By \(\varphi(r)>0\), \(\varphi\in\mathfrak{R}^{+}\) and Lemma 1.3(iv) we have \([e_{\varphi}(c,t)]^{\Delta}=-\varphi(t)e_{\varphi }(c,\sigma(t))<0\), so

$$e_{\varphi}(t,r)\leq e_{\varphi}(t,s). $$

Since \(a< b\), from the above result, we have

$$e_{\varphi}(a,b)< e_{\varphi}(a,a)=1. $$

 □

2 Main results

Throughout this paper, we assume that the following conditions hold:

(H1):

Let \(x(t)\) be a nonnegative right-dense function satisfying

$$\left \{ \textstyle\begin{array}{@{}l} x^{\triangle}(t)\leq-a(t)x(t)+b(t)\sup_{t-\tau(t)\leq s\leq t}{x(s)}+c(t)\\ \hphantom{x^{\triangle}(t)\leq}{}+d(t)\int^{\infty}_{0}K(t,s)x(t-s)\Delta s,\quad t\in[t_{0},\infty),\\ x(t)=|\varphi(t)|,\quad t\in(-\infty,t_{0}], \end{array}\displaystyle \right . $$

where \(\varphi(t)\) is bounded rd-continuous for \(t\in (-\infty,t_{0}]_{\mathbb{T}}\) and \(\sup_{t\leq t_{0}}{|\varphi(t)|}=M\).

(H2):

\(a(t)\), \(b(t)\), \(c(t)\), \(\tau(t)\) are nonnegative, rd-continuous functions for \(t\in[t_{0},\infty)_{\mathbb{T}}\) and \(c(t)\) is bounded, such that \(\sup_{t\geq t_{0}}{c(t)}=\overline {c}\), \(\lim_{t\rightarrow\infty}(t-\tau(t))=+\infty\).

(H3):

There exists \(\delta>0\) such that \(a(t)-b(t)-d(t)\int_{0}^{\infty}K(t,s)\triangle s>\delta>0\), for \(t\in [t_{0},\infty)_{\mathbb{T}}\), where the delay kernel \(K(t,s)\) is a nonnegative, rd-continuous for \((t,s)\in\mathbb{ T}\times[0,\infty)\) and satisfies \(\forall t\in\mathbb{T},\int_{0}^{\infty}K(t,s)\triangle s<\infty\).

Theorem 2.1

Assume that (H1)-(H3) and \(-a(t)\in\mathfrak{R}^{+}\) hold, then we have

  1. (i)
    $$ x(t)\leq \frac{\overline{c}}{\delta}+M ,\quad t\in[t_{0},+\infty ). $$
    (2.1)

    If we assume further that \(d(t)=0\) in (H1), (H3) and there exists \(0<\kappa<1\) such that

    $$ \kappa a(t)-b(t)>0 \quad\textit{for } t\in[t_{0},+ \infty)_{{\mathbb {T}}}, $$
    (2.2)

    then we have

  2. (ii)

    for any given \(\epsilon>0\), there exists \(\widetilde {t}=\widetilde {t}(M,\epsilon)>t_{0}\), such that

    $$ x(t)\leq \frac{\overline{c}}{\delta}+\epsilon,\quad t\in[\widetilde{t}, \infty). $$
    (2.3)

Proof

We now consider the following two cases successively.

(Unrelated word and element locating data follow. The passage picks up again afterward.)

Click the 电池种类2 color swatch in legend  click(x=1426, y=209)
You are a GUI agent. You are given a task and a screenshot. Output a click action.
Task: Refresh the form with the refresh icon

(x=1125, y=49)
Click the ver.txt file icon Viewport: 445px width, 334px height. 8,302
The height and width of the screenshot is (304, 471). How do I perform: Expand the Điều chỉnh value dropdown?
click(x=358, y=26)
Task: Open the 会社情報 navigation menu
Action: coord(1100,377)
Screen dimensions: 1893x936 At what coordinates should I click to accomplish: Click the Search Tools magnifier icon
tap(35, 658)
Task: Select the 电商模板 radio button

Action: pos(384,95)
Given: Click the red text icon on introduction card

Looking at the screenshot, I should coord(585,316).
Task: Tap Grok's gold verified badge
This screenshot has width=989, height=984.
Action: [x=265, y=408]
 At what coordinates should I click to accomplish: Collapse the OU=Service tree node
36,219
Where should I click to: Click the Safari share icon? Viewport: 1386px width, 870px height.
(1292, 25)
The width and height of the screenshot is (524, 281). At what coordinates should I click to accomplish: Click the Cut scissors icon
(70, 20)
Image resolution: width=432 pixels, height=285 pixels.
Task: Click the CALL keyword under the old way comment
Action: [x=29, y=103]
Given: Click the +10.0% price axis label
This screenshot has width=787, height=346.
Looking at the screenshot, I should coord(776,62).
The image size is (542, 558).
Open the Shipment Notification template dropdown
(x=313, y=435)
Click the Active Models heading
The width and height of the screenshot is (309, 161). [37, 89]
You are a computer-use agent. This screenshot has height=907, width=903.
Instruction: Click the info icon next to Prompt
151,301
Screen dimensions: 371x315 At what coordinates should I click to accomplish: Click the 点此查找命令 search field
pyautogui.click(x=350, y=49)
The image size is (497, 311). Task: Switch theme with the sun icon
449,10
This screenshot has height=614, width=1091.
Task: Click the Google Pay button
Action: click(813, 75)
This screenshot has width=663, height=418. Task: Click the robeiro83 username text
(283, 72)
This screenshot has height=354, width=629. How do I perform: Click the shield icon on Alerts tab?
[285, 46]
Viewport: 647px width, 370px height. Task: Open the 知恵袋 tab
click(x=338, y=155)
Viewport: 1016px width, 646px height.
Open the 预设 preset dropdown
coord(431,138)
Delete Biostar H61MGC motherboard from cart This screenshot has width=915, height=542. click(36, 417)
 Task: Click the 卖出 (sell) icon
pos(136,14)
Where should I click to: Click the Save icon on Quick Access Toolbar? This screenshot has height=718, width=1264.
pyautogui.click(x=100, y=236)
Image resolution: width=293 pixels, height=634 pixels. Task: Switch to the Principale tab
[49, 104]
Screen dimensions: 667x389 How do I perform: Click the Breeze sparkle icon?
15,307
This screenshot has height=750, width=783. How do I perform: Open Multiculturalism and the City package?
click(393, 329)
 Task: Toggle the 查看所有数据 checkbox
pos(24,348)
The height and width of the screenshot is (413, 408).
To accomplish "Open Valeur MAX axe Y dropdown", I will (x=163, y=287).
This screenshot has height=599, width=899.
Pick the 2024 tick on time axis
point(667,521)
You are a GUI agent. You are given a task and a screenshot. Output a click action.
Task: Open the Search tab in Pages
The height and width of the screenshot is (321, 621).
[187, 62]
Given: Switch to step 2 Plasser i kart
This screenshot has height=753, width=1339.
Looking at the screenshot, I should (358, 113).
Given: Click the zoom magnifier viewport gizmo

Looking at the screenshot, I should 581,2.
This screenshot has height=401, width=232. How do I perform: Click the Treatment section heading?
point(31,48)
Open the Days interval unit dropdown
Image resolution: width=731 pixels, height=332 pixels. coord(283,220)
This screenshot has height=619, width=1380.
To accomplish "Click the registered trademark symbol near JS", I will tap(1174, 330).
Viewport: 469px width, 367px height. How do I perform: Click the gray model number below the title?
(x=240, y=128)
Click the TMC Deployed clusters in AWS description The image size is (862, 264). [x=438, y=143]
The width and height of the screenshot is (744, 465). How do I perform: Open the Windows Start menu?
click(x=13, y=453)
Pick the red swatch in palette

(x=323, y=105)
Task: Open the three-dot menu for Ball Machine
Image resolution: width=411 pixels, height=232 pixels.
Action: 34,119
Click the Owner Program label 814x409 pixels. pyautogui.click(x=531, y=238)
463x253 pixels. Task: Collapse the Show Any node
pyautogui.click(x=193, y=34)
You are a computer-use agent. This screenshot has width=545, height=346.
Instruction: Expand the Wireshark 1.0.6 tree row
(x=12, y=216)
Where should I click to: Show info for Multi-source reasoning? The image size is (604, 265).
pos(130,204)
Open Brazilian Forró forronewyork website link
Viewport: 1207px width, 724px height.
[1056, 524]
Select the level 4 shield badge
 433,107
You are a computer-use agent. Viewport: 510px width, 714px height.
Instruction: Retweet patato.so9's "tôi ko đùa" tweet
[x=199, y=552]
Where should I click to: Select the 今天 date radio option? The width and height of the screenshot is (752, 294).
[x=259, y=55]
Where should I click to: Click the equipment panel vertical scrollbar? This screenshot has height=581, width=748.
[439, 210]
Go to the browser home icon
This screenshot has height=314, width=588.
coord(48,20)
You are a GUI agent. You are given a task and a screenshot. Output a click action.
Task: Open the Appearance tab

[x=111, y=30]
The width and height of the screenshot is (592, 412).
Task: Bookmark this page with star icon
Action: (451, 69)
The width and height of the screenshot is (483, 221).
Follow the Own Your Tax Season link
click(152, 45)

Case 1. \(\overline{c}>0\).

Proof of Theorem 2.1 (i).

For any \(\varepsilon>1\), we have from (H1)

$$\begin{aligned} \forall t\leq t_{0},\quad x(t)=\bigl|\varphi(t)\bigr|\leq\sup _{t\leq t_{0}}{\bigl|\varphi(t)\bigr|}=M< \frac{\overline{c}}{\delta}+\varepsilon M, \end{aligned}$$
(2.4)

from this we shall deduce that

$$\begin{aligned} \forall t\geq t_{0},\quad x(t)< \frac{\overline{c}}{\delta}+ \varepsilon M. \end{aligned}$$
(2.5)

To prove (2.5), let \(t_{1} =\sup\) \(\{t| x(s)\leq\frac {\overline {c}}{\delta}+\varepsilon M, s\in[t_{0},t]_{\mathbb{T}}\}>t_{0}\), we will show \(t_{1}=\infty\).

Suppose \(t_{1}<\infty\). Clearly we have \(x(t_{1})\leq\frac{\overline {c}}{\delta}+\varepsilon M\).

In fact, suppose that \(x(t_{1})\leq\frac{\overline{c}}{\delta}+\varepsilon M\) fails, then we have \(x(t_{1})>\frac{\overline{c}}{\delta}+\varepsilon M\).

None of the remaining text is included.